**PROBLEM DESCRIPTION:** Below are the entries; output exactly the lines from the one containing "October 2017 (570, 1679)" through the final line, inclusive.

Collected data

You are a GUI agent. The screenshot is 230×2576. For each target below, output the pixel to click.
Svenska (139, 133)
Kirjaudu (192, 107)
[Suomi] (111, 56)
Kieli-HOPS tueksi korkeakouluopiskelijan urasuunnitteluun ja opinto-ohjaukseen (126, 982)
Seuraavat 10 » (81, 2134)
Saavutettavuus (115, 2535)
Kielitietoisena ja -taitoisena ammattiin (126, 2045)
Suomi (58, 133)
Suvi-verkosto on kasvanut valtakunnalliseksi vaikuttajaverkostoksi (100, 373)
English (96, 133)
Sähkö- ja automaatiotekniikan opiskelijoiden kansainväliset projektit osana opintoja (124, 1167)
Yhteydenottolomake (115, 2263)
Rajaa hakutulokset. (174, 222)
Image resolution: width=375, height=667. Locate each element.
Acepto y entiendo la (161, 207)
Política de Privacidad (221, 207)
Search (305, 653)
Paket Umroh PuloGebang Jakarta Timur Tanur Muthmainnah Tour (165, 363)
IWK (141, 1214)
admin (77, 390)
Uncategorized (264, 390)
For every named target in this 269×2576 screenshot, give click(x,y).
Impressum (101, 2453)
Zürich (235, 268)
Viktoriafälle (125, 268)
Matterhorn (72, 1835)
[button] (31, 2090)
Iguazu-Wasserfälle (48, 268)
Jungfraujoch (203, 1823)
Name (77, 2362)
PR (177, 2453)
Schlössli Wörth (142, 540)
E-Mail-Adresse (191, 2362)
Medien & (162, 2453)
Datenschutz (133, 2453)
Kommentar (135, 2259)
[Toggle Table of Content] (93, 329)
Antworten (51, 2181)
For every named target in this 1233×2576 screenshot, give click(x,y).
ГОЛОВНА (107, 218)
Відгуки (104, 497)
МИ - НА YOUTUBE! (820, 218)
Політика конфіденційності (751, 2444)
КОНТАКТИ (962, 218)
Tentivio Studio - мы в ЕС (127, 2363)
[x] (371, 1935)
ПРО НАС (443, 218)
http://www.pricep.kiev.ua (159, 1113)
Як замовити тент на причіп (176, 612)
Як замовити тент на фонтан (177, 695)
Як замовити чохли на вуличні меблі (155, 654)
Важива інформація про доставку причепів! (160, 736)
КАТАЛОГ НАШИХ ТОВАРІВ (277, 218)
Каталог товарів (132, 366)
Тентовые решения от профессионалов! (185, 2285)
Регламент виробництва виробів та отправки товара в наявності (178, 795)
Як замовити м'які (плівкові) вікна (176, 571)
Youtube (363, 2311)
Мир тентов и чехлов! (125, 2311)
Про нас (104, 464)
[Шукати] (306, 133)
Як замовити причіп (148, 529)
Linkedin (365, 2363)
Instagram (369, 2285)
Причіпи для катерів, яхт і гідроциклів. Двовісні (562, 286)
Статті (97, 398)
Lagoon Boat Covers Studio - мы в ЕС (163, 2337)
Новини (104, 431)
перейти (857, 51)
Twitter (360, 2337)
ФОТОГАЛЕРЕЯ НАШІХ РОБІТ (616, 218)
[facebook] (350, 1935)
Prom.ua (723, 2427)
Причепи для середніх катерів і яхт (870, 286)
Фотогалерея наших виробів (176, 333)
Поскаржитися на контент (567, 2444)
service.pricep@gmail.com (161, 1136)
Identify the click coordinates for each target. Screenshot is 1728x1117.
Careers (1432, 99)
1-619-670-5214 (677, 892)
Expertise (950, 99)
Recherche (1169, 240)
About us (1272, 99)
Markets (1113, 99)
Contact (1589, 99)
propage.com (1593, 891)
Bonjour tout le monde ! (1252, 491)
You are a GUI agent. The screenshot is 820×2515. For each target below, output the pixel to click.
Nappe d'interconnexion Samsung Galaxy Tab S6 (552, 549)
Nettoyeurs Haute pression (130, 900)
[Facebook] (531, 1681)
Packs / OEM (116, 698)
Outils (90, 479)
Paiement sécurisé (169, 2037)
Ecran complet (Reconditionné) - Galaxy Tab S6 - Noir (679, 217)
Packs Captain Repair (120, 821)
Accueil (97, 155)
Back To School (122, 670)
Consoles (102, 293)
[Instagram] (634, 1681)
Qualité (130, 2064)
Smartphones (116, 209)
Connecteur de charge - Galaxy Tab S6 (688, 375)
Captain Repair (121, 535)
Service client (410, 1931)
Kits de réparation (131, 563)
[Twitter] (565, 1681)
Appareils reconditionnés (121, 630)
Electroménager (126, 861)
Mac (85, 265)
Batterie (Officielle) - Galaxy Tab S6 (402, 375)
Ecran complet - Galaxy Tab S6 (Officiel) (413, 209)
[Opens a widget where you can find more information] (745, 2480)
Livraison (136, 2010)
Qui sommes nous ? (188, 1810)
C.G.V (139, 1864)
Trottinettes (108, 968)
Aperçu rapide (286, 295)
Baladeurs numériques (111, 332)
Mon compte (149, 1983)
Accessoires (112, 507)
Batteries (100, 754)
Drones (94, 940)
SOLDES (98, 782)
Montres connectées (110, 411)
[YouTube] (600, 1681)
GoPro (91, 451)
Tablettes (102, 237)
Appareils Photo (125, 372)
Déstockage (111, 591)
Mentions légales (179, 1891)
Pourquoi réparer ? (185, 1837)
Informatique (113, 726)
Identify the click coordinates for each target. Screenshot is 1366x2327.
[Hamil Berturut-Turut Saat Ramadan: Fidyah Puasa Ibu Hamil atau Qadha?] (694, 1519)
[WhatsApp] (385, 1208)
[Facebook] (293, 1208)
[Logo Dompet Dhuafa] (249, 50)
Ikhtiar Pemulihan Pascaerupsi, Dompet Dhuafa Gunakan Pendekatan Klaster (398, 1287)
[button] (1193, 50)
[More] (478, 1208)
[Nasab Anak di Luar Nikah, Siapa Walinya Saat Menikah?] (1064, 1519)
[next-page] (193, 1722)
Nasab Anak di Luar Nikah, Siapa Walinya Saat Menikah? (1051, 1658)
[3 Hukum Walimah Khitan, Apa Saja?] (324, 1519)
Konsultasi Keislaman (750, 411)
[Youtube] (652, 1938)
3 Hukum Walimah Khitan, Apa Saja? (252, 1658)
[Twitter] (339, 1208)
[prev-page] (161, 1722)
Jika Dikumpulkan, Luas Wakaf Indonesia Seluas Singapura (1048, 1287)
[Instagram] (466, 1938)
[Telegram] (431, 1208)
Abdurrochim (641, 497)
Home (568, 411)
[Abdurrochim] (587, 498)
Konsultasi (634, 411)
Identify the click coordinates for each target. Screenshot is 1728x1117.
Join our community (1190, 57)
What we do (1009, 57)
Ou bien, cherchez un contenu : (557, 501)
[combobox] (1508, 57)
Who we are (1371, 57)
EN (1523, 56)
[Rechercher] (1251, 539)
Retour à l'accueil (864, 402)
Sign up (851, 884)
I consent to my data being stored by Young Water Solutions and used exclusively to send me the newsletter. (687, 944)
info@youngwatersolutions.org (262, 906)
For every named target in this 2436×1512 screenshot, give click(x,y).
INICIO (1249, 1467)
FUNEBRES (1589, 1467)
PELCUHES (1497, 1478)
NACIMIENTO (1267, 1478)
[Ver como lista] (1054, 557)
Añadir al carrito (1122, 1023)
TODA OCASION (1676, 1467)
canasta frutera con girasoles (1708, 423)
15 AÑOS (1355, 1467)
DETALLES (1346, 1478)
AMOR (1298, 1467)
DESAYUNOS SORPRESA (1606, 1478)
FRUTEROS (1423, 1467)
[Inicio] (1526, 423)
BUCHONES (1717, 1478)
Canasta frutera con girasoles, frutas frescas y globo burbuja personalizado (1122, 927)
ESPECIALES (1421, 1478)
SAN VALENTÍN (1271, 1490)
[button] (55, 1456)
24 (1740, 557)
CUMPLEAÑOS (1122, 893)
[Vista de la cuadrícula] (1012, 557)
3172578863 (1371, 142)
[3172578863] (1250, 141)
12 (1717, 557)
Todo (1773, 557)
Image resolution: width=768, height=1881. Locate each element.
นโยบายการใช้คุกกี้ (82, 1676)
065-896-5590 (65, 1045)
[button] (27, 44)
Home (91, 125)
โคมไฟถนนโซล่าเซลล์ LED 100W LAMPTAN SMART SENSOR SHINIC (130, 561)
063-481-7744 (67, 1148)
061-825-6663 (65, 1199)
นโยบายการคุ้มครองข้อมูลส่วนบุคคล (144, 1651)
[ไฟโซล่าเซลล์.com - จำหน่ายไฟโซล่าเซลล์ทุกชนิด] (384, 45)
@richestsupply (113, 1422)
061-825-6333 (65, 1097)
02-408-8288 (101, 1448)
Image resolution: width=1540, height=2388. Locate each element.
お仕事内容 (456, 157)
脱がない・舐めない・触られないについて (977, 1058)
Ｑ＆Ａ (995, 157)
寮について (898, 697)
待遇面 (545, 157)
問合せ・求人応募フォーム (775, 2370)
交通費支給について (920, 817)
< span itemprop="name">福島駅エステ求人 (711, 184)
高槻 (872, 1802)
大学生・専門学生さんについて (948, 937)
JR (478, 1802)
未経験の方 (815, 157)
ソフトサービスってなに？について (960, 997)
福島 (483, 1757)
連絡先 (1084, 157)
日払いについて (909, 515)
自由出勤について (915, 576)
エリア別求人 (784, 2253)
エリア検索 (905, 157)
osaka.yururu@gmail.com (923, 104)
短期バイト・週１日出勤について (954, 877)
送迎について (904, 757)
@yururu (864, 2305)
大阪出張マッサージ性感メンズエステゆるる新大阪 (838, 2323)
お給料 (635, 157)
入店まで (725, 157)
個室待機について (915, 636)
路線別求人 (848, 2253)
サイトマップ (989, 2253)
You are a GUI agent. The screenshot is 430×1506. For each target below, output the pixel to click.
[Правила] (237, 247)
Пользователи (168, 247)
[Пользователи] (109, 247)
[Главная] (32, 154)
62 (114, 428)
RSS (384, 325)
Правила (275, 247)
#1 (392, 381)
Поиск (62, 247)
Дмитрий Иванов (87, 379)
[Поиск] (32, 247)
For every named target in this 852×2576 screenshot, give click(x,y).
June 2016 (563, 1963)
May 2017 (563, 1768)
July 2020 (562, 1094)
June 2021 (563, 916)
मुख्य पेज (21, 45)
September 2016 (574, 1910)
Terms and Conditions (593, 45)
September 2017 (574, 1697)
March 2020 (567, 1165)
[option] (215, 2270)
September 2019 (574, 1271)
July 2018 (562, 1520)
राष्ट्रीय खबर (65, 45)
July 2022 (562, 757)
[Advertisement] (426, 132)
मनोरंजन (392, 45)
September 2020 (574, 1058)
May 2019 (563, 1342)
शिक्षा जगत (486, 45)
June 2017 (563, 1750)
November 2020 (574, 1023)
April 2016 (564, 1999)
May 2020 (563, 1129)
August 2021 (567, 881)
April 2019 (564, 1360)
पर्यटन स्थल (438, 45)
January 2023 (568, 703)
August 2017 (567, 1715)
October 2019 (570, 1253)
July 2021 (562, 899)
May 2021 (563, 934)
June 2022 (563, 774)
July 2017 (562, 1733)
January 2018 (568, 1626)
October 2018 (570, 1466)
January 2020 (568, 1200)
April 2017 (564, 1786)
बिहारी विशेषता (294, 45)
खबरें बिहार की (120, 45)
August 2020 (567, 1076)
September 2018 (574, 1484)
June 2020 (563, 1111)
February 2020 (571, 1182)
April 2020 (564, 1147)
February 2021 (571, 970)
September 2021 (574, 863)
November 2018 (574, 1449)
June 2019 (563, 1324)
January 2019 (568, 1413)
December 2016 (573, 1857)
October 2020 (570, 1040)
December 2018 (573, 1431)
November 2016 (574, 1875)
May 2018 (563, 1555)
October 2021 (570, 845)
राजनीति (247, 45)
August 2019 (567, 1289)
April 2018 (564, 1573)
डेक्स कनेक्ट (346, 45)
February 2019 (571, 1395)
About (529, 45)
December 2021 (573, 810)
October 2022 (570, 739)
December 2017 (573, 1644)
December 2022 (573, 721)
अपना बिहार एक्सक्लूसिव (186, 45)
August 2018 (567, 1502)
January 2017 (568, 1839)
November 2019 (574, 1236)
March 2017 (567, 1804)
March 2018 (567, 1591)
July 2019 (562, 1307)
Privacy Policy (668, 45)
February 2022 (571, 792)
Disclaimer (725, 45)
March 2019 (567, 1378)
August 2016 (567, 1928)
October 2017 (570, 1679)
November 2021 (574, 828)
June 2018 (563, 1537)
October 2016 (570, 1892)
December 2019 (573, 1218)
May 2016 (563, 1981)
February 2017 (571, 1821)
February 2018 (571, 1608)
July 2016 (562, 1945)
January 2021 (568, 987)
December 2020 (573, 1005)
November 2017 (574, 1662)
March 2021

**COMPLETED TASK:**
October 2017 (570, 1679)
November 2021 (574, 828)
June 2018 (563, 1537)
October 2016 (570, 1892)
December 2019 (573, 1218)
May 2016 (563, 1981)
February 2017 (571, 1821)
February 2018 (571, 1608)
July 2016 (562, 1945)
January 2021 (568, 987)
December 2020 (573, 1005)
November 2017 (574, 1662)
March 2021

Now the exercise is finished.